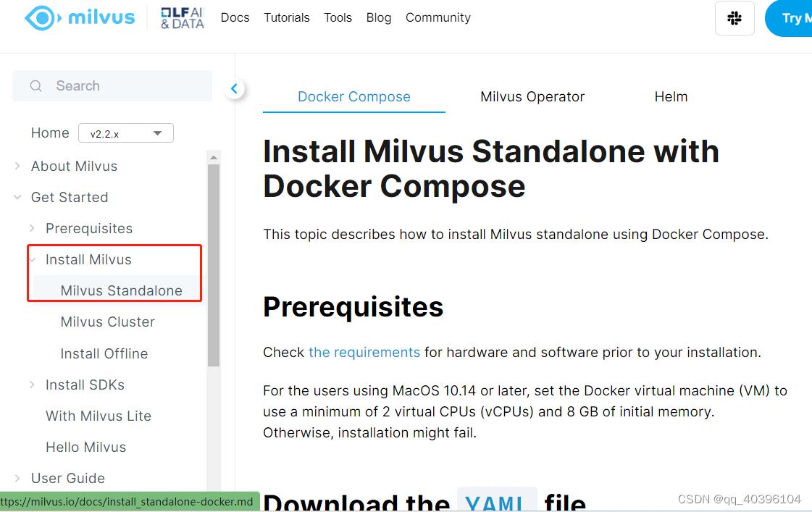Switch to the Helm tab
Screen dimensions: 812x512
point(671,96)
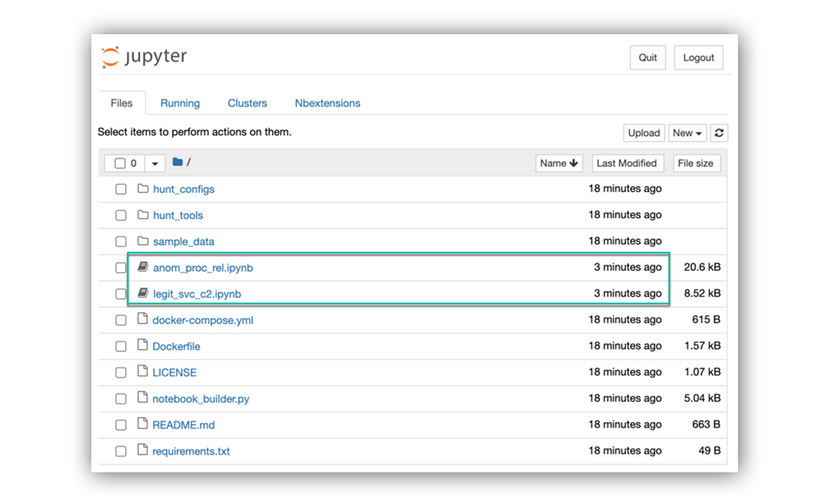Image resolution: width=830 pixels, height=504 pixels.
Task: Switch to the Running tab
Action: pyautogui.click(x=180, y=103)

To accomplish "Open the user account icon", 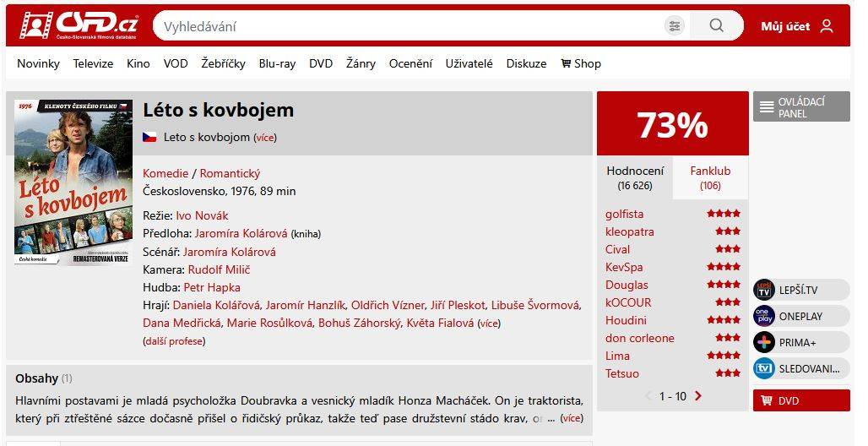I will click(x=826, y=26).
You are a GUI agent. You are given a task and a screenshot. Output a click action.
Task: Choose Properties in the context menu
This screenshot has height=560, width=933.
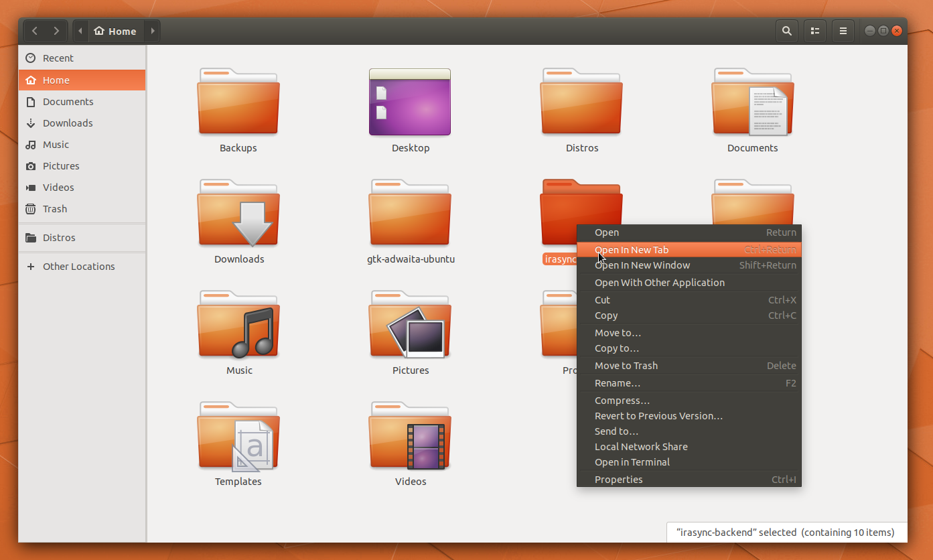tap(618, 480)
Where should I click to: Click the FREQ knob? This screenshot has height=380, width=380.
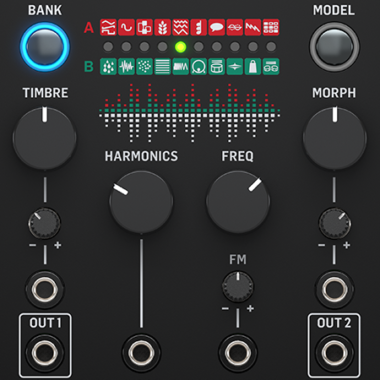(238, 202)
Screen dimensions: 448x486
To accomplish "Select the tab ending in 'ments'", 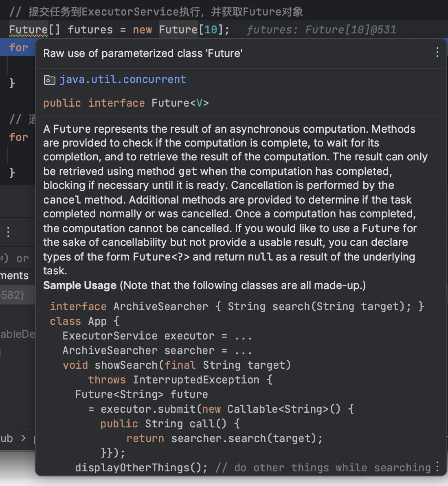I will coord(15,276).
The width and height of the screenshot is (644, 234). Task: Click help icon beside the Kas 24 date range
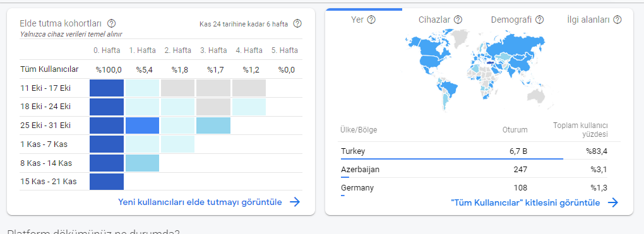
........
> **TASK ITEM**:
Write back the stretch of lines above that begins with the line holding "This screenshot has height=560, width=933." and ends with the line holding "Screen dimensions: 448x486", both included, exactly as written. Pictures stay out.

> **ANSWER TO THIS TASK**:
This screenshot has height=560, width=933.
tap(618, 480)
Where should I click to: Click the FREQ knob? This screenshot has height=380, width=380.
(238, 202)
Screen dimensions: 448x486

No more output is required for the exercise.